[Items from a pointing dataset]
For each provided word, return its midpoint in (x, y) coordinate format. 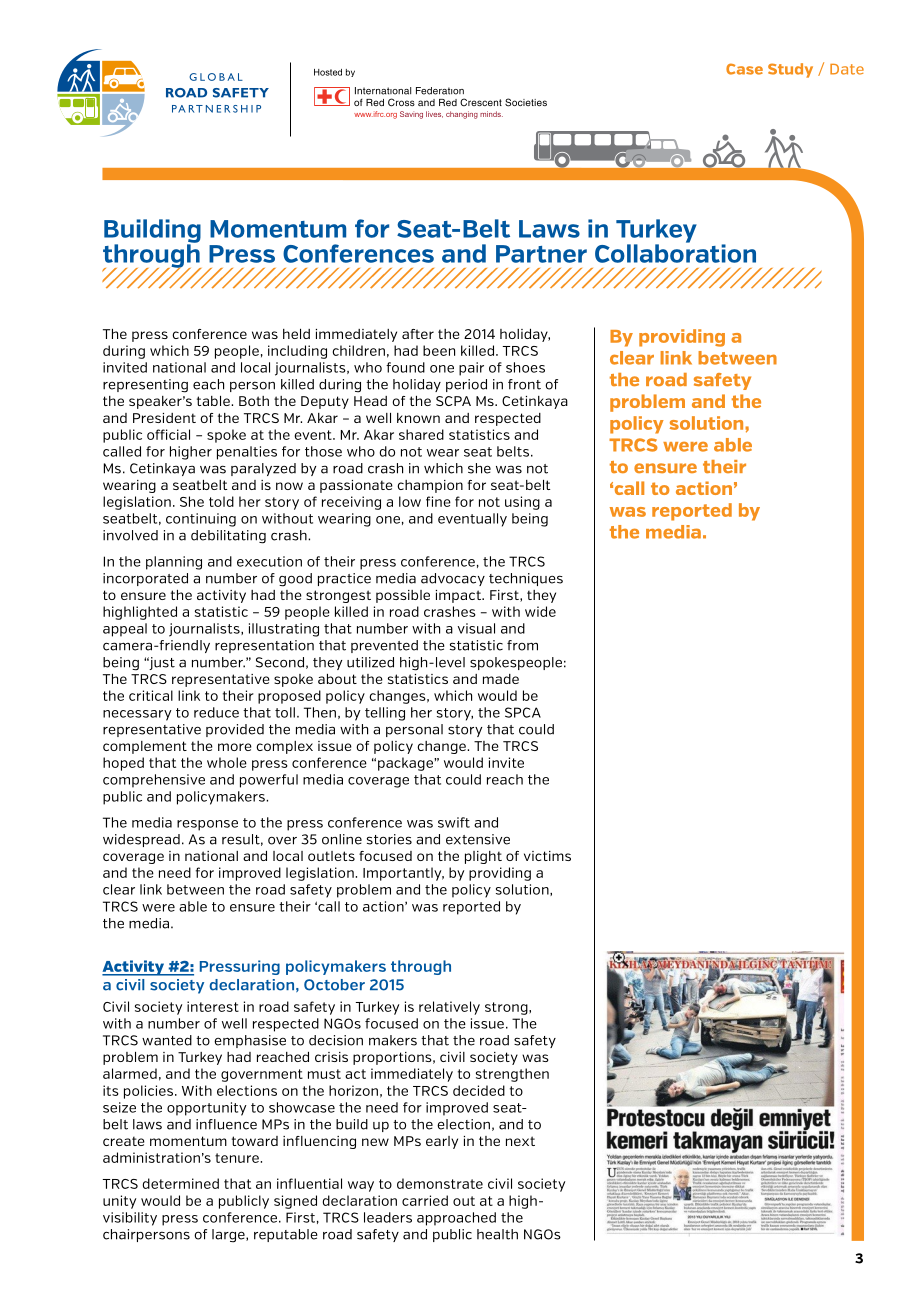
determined (181, 1183)
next (520, 1141)
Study (790, 70)
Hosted (328, 72)
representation (264, 646)
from (522, 645)
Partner (541, 254)
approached (456, 1219)
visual (476, 628)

- Exercise directions -
Reproduce every line of the items above word for word, omitting the pictures.

- Full output -
For each provided word, return its midpoint in (x, y) coordinate format. 
determined (181, 1183)
next (520, 1141)
Study (790, 70)
Hosted (328, 72)
representation (264, 646)
from (522, 645)
Partner (541, 254)
approached (456, 1219)
visual (476, 628)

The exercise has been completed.